It seems inevitable this alternate personality will spring forth, and very soon my young athlete will get that look in his eye. You know that look? The one where logic and reason have evaporated and his purpose in life involves running full throttle into the body of his sports opponent, free of mother-approved, bubble wrap security padding, chomping on a plastic mouth guard, with hard padding only protecting my future grandchildren’s production, and driven by testosterone with only one goal in mind: getting a ball-puck-football away from said opponent. Grunt.

Did I mention I was a dancer in my youth? Ballet, tap and jazz. Elev­en years of horrible leotards in my under-developed puberty phases and more than 40 costumes of which photographic evidence haunts me today. But that is the kind of athleticism I understand.

I never played a team sport. I was always the last girl picked in school. It could have been the thick Roy Orbison glasses or that I faked a lot of injuries. I thought menstruation was a gift from the non-athletic gods so I could escape volleyball, basketball and the socially cruel dodge ball. Track and field? Thoroughbreds were meant to jump obstacles, not me.

Now I run between four and six nights a week, from venue to venue, to get my son to his sports. What I didn’t expect was this: I love it. There is something so deeply satisfying about watching your child swing a bat, score a goal, run up the infield with that rugby ball tucked under his arm swiftly past his opponents.

Last week, when my boy was stung by a bee right before the big game, I actually heard myself coaxing him to be tough. I believe I said the words, “Shake it off.” I told him his team needed him to get out there. I knew he was okay. This was no time to kiss boo-boos. This was game time. He had a job to do and so did I: to get him in the game.

This was one of those important life moments. There was a silent understanding between my boy and me. He knew what I was doing and he forgave me for being less concerned about the insect sting and more about the endurance of the game. It was as if I was giving him permission to become a man. Oh, I am so not ready for that.
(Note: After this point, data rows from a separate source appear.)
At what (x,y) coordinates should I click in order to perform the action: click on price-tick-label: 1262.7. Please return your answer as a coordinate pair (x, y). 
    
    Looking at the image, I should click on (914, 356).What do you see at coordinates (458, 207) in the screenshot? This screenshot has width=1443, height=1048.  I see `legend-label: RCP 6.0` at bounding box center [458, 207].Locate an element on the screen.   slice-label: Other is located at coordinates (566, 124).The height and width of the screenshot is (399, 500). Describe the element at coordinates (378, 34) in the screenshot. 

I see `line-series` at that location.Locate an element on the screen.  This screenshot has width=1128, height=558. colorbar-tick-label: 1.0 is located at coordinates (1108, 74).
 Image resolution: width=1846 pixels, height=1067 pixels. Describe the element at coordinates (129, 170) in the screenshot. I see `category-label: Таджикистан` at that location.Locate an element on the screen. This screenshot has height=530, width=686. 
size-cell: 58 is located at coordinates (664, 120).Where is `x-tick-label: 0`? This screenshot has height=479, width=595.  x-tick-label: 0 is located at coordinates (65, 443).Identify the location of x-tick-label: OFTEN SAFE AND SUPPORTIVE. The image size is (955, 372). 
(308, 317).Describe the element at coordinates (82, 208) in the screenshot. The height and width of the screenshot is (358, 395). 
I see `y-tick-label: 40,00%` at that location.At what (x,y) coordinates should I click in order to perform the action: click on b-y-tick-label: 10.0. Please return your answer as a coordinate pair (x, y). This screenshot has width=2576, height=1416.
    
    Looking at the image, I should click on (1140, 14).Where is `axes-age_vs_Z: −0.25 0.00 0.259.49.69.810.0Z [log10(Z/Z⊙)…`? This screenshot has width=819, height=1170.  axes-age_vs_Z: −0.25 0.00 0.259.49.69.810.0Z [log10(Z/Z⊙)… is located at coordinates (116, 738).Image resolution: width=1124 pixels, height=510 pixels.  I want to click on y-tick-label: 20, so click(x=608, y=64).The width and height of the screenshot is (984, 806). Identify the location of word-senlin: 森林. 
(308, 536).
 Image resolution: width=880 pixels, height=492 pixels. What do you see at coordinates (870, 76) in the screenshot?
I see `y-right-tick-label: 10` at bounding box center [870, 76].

Loving your children means teaching them life is fraught with injuries and scrapes, and fleeting moments of glory. You cannot have one without the other. Any goal worth reaching is worth enduring the bumps. He knows I’m over there, somewhere on the sidelines, trying to find that “Go get ’em” mentality.

When his green eyes look back at mine, he’ll know I’m struggling to be tough, bubble wrap stuffed in my purse, cheering him on. Ready or not.